3.  Isolate the corruption.  You need to know where it is.  Once you know, the first step is NOT to fix it.  Your first step is to relay that information back to the business(or users) and let them know where the problem lies.  At this point get the application support guys in and confirm the impact of data being lost in that particular table.  You can save yourself hours with an informed application support person.  In the instance of corruption I was dealing with today it looked like a financial transaction table and the first 5 rows had 2 $70,000 transactions.  Not a table I wanted to lose data from.  The application guy was able to advise it was a table used only for logging which was usually cleaned up by an archiving process that just hadn’t been turned on for this server.  Knowing a table is essentially unused makes the decision process for the business very much easier.  (Unfortunately this particular application support person undid all his good work by following up with advice to the client to turn off checksum on all databases, a piece of advise akin to saying we can reduce the number of people convicted of murder by making murder legal).

4.  Now you have defined the problem, and the required fix, go ahead and fix it.

I know I made number 4 the shortest step, and it’s often very complicated.  But this is not a step by step technical guide to fix corruption in your database.  This post is about how to prep those around you to deal with the impacts of database corruption when it is identified, and after it is fixed.  In some cases the decision of how to proceed will fall directly to you, in others your recommendations will be considered and followed, and in others they will be discarded completely.  That’s the nature of working in a company, or as a contractor where other people have a vested interest in the database you are managing.  Leaving aside the technical aspects of the fix, it’s critical you manage people and expectation well.

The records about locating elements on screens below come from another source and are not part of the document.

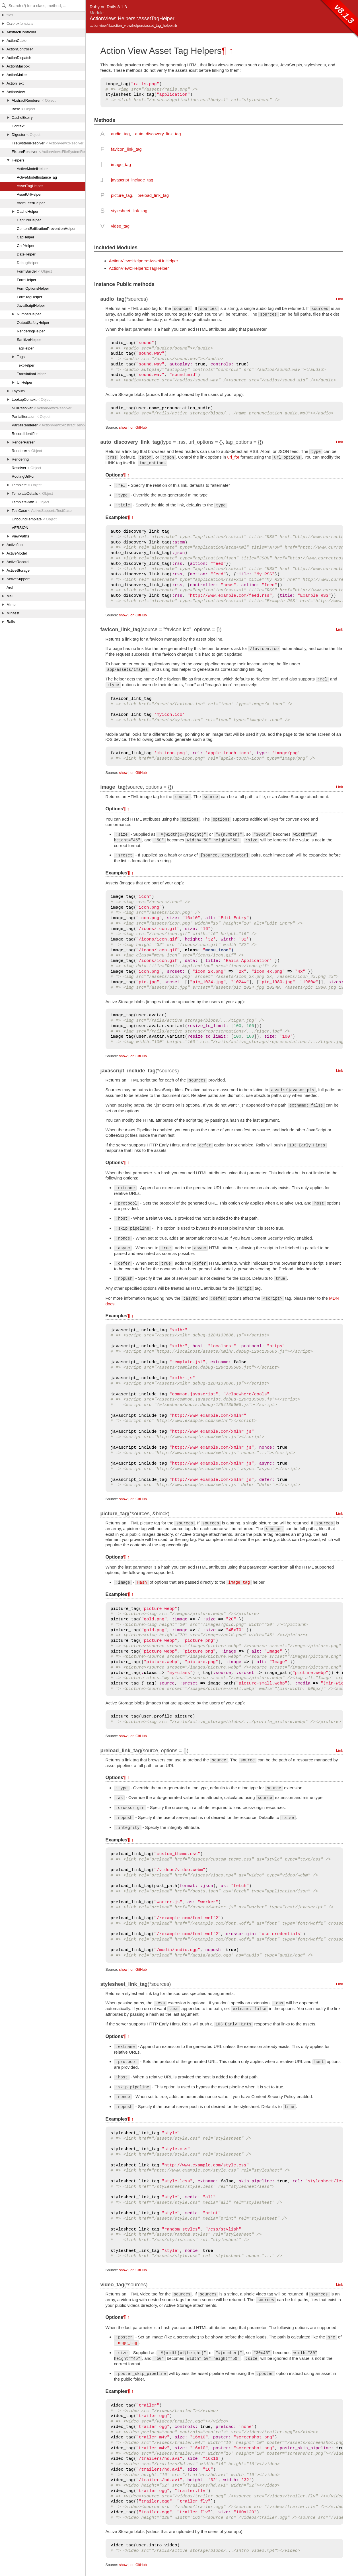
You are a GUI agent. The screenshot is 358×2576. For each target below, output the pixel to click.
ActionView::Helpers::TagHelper (139, 268)
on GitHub (138, 427)
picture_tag (121, 195)
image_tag (121, 164)
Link (339, 299)
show (123, 427)
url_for (233, 457)
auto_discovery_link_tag (158, 133)
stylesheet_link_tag (129, 210)
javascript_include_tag (132, 179)
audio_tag (120, 133)
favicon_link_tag (126, 149)
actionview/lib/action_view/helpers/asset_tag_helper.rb (133, 25)
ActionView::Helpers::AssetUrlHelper (143, 260)
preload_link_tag (153, 195)
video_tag (120, 226)
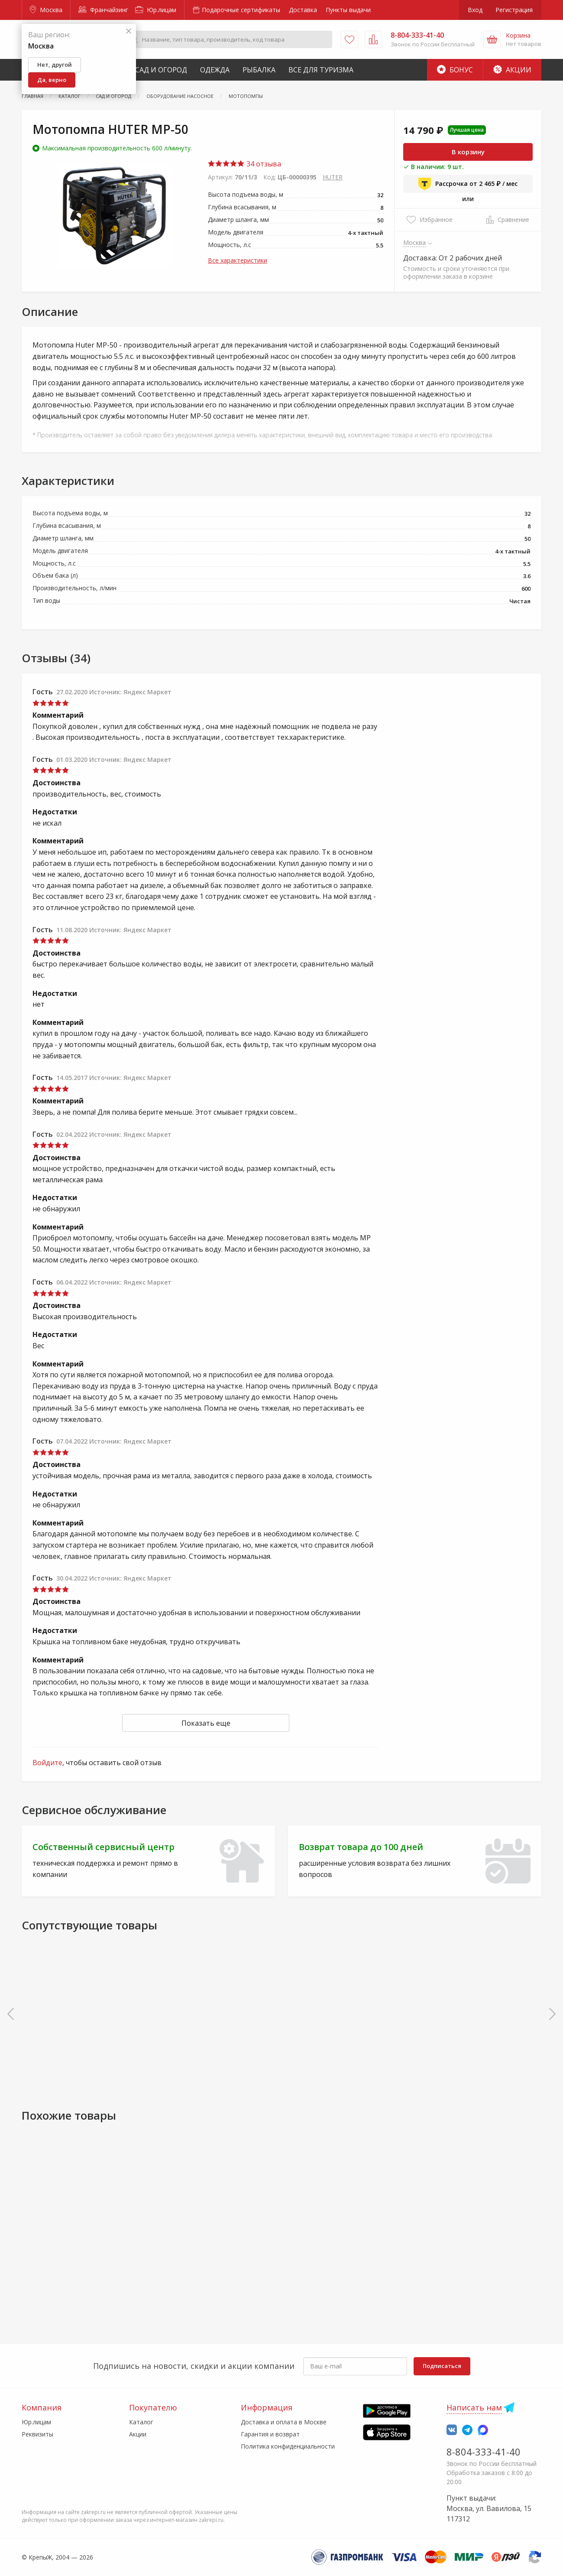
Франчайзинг (103, 10)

Corruption is a big scary thing, but the biggest scariest bit is that when it strikes people have to make hard decisions, often with other people yelling at them or angrily wondering why their application is offline.  As a DBA, corruption is one of the scariest things you will face.  It’s not your fault(well, usually) but now you are the only one who can get the application back up and running.  This is your reason for being employed, and it’s natural to feel a lot of pressure to get things done as quickly as possible.  The best thing you can do…the very best thing…is not to try to do it as quickly as possible, but to do it as well as possible.  When this problem is resolved, be that in 30 minutes or after pulling an all nighter, there shouldn’t be anyone who is surprised by the outcome.  Just because the repair option is called REPAIR_ALLOW_DATALOSS doesn’t mean everyone will understand that data will actually be lost.  People are weird like that.  It’s your job to make sure that all interested parties know the implications of any fix you put in place BEFORE you put it in place.  It’s your job to present the problem, and then clearly explain the pro’s and cons of the possible solutions.